Robert Coalson, writing on The Power Vertical:
The reports of U.S. President Barack Obama’s private talks in New York yesterday with Russian President Dmitry Medvedev have generally optimistically highlighted the two leaders’ apparently growing agreement on the need to step up pressure on Iran over its nuclear program. Speaking to reporters after the talks, Medvedev repeated a statement he’d made earlier in Moscow that “sanctions are seldom productive, but they are sometimes inevitable.”
I have long been skeptical of the Kremlin’s interest in cooperating with the United States on Iran and should confess that I remain so.
Almost exactly a year ago, I wrote an analysis arguing that Moscow’s interest in weakening the United States and destroying the so-called unipolar world order trumped its interest in resolving the Iran dispute. The Kremlin views Iran’s nuclear program as the West’s problem:
Clearly, it is not in Moscow’s interest to have a nuclear-armed Iran on its southern border with the capability of striking targets within Russia. However, this danger is remote — it is hard to imagine a scenario in which Iran would risk total annihilation by destroying, say, Russia’s Black Sea Fleet or leveling Volgograd with a nuclear strike. And that remote danger is made even more unlikely by repeated U.S. and Israeli declarations that a nuclear-armed Iran is “unacceptable.” The refusal of the United States to pull the military option off the table means the worst-case scenario for Moscow, in the event talks fail, is not a mushroom cloud over Kuban but seeing Washington become bogged down in yet another military involvement with the inevitable further sapping of its strength and prestige. The facts that oil prices would also likely skyrocket under such a scenario and that Moscow would emerge as a “reliable energy partner” are probably also not causing Kremlin strategists to lose any sleep.

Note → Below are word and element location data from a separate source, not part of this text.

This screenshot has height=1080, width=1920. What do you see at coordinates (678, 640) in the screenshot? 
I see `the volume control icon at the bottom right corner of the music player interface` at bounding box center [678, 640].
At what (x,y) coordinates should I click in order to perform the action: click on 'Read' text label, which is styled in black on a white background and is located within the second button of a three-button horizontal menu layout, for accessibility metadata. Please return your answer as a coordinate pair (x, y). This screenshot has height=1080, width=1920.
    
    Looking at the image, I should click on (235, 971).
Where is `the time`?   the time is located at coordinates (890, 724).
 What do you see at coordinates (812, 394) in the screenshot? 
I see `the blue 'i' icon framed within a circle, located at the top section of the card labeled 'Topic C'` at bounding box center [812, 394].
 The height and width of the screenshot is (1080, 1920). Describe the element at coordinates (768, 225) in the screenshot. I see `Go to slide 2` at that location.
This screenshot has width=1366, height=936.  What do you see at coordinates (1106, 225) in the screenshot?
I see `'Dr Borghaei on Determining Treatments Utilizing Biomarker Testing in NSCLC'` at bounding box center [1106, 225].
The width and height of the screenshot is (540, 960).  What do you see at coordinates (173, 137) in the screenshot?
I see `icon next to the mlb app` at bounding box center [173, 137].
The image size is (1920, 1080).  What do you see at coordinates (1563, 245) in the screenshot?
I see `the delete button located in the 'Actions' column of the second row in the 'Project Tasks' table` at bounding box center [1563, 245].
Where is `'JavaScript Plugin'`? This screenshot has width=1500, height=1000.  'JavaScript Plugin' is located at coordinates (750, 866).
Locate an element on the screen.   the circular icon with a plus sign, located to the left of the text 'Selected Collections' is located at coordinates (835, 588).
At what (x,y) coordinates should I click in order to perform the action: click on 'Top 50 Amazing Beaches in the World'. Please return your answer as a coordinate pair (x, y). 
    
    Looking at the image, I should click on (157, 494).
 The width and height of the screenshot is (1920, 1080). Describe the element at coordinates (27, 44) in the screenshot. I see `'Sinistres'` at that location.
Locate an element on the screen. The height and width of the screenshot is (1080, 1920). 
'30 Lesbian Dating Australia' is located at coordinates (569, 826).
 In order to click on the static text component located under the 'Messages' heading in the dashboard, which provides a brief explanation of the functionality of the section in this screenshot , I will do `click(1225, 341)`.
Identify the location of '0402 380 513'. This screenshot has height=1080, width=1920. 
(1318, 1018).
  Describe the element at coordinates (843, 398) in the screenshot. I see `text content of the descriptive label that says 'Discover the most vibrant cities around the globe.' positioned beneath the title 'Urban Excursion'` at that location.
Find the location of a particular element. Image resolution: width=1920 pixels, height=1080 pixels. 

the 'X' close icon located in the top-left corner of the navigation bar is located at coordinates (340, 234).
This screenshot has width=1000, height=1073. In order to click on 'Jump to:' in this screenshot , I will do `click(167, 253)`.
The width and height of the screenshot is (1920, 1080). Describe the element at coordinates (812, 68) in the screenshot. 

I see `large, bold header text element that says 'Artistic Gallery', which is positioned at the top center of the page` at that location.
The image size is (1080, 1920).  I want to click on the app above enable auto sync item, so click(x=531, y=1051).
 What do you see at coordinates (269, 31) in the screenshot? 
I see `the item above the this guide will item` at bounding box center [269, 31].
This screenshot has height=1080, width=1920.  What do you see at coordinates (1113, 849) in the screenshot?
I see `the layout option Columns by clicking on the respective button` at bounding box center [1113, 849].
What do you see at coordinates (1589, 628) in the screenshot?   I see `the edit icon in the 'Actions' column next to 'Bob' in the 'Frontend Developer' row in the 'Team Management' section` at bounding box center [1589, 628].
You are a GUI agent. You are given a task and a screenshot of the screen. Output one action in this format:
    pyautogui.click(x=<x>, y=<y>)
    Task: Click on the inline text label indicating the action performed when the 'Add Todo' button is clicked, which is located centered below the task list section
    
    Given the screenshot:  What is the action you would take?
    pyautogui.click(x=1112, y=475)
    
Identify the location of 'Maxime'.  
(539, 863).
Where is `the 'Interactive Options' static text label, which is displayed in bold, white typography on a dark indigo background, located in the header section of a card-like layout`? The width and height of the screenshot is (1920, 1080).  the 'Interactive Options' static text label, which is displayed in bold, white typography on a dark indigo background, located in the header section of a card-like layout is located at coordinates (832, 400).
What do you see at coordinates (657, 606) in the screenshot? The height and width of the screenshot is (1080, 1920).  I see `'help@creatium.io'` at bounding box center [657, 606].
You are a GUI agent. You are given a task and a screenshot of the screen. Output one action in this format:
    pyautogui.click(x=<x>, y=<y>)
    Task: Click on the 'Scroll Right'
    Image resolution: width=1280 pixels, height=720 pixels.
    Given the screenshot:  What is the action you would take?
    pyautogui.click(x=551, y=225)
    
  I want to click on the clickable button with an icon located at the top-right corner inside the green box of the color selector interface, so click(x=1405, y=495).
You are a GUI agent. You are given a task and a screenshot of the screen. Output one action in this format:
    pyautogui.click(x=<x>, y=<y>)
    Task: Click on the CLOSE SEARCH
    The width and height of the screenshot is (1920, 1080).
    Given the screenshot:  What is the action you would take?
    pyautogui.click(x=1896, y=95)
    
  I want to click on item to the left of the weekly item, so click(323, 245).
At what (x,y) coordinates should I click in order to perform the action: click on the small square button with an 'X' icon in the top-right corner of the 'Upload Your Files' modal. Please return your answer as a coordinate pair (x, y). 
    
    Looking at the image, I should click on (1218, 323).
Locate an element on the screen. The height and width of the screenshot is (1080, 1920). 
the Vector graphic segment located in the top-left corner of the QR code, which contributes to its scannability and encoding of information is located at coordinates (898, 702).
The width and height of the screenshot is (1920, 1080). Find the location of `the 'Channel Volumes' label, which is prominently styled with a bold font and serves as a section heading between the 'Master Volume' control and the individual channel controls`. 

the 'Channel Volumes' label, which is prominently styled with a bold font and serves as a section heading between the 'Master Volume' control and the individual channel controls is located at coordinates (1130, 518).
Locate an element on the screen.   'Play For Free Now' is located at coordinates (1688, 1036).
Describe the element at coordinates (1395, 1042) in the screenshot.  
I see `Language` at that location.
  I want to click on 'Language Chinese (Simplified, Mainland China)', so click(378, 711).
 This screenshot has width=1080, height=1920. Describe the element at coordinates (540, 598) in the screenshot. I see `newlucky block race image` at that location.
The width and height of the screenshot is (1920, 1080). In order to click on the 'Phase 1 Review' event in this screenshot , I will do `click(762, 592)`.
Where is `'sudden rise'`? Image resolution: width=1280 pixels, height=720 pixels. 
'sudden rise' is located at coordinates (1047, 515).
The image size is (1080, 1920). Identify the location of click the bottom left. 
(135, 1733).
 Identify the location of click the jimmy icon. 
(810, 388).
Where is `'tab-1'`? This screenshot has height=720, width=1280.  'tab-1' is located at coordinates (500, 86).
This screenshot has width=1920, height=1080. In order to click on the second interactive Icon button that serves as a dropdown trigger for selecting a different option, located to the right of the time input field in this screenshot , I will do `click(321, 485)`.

I still find this analysis compelling. So I was pleased to find the same arguments put forward in an interview
with former KGB turned Putin critic Konstantin Preobrazhensky on the website frontpagemag.com.
Preobrazhenksy is an old acquaintance who wrote occasional commentaries for “The Moscow Times” when I was the opinion-section editor there back in the 1990s and early 2000s. A lot of what he wrote then seems quite prophetic now. For instance, in December 2000, he wrote : “Russia is once again on the path toward establishing a totalitarian state. Instead of communism, a sort of nationalism is fast becoming the ideology of this new structure, which is waging open warfare against civil society.”
In a July 1998 piece called “A New Era For The FSB,” he rightly noted that the appointment of the little-known Leningrader Vladimir Putin to head the resurgent security agency was a watershed event, although he was uncertain then whether Putin would be able to overcome the resistance of the Moscow-based elites entrenched within the organization.
In his September 2 frontpagemag.com interview, Preobrazhensky throws cold water on the idea that Moscow will come to the United States’s aid on Iran:
Americans still cannot get rid of the illusion that Russians are thinking like them. For Americans, it goes without saying that Iran is a dangerous country which can hurt them with its nuclear weapons. But for Russians it is not so at all. They are fine with the current situation. Weakening America is a strategic goal of the current Russian regime.Asked directly whether Moscow is afraid of Iran’s missiles, Preobrazhensky was direct: “No, it’s not.”
He goes on to offer informed speculation about the extent of covert cooperation between Tehran and Moscow. He concludes that “the intelligence services of Russia and Iran are cooperating. Not only on Afghanistan, but on America too. And on Armenia and Azerbaijan and also on the interior situation in Russia.” By the latter, he has in mind Russia’s Islamic minority.
I concluded my analysis of Moscow’s Iran policy last year with this argument:
While combating terrorism and preventing the spread of weapons of mass destruction are broad goals to which virtually every international actor can subscribe, they encompass myriad specific cases and issues, any one of which may be sacrificed to broader strategic interests. Moscow has declared the erosion and eventual replacement of what it defines as the unipolar global structure as a key security priority. Moscow’s Iran policy is a clear example of a situation where, for the Kremlin, getting the right result — an end to Tehran’s nuclear-weapons ambitions — is not as important as getting there by a process that promotes its broader agenda.But Preobrazhensky’s formulation is a lot clearer: “Weakening America is a strategic goal of the current Russian regime.”